詰所で尋問され、牢屋にぶち込まれ、気づけば裁判所。


「お前さんにも家族がいるだろう?」


そういって出されたかつ丼は自腹だった。


「被告人。この剣はどのようにして手に入れましたか?」


裁判官からの質問に被告人はハッとする。


「それは、遺跡で、ゴブリンから」

「嘘つき! 盗んだくせに!!」


当事者席で原告が声を荒げる。

被告はちらりと弁護人に目をやったがあくびをしていた。


「被告人はそれを証明できますか?」

(んなもん、どうやって証明するんだよ……)


万策尽きた。天を仰ぐ。と、


「ちょっと待ちな!」


二日前、大通りで声をかけてきた露店の店主がやってきた。

店主は出会ったときのようにニヤついた顔で、


「俺はしがない薬屋でね。毎朝、薬草を仕入れに西の遺跡へいくんだが、ちょうど二日前だったかな。小せえやせ細ったゴブリンが同じもん持ってんのを見たぜ」


そう証言した。原告は顔を青くする。


「でたらめを言うな!」

「嘘じゃねえって。一緒に行った仲間全員で見たんだ。そういえばアンタ、三日前冒険から帰ってきたとき、剣つけてなかったよな? 商人連中の間で話題になってたぜ。

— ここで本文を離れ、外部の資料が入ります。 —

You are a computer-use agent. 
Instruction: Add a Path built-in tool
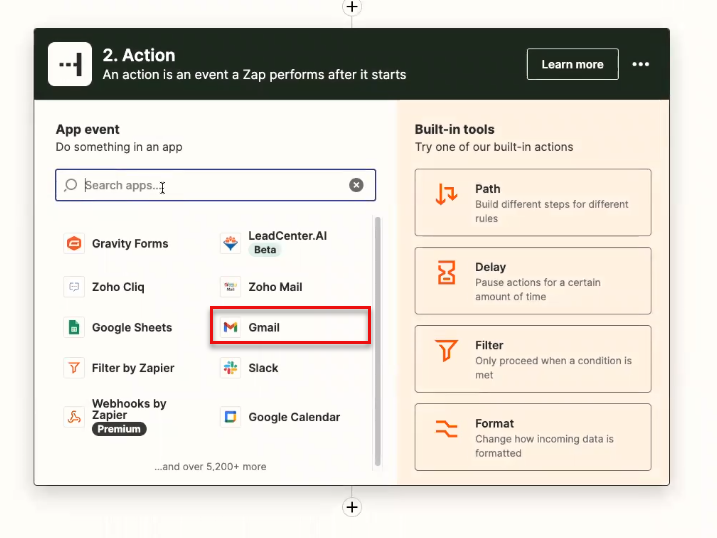point(532,203)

ボンボンがまた剣を盗られたってな」

「なっ……」


わなわな震える原告に、

「原告は剣をどこに保管していましたか?」

裁判官が問いかけると法廷は静まり返った。


街の大通り。冒険者と露店の店主が肩を並べて歩いている。


「助かったよ」

「いいって気にすんな」


店主は冒険者の肩を叩いて大笑いし、


「いい勉強になったな」


手を差し出した。

冒険者が握手かと思って手を出すと、


「ほら、早く剣をだせ」


ぱしんっと払いのけられる。


「は? これは裁判で正式に俺のもんだって……」

「あ? 勘違いだったって、いまからでも裁判所に駆けこんでもいいんだぞ。こっちは」

「そ、そんな」


せっかく手に入れた剣は取り上げられてしまった。

街の一角。これはありふれた冒険の一幕だ。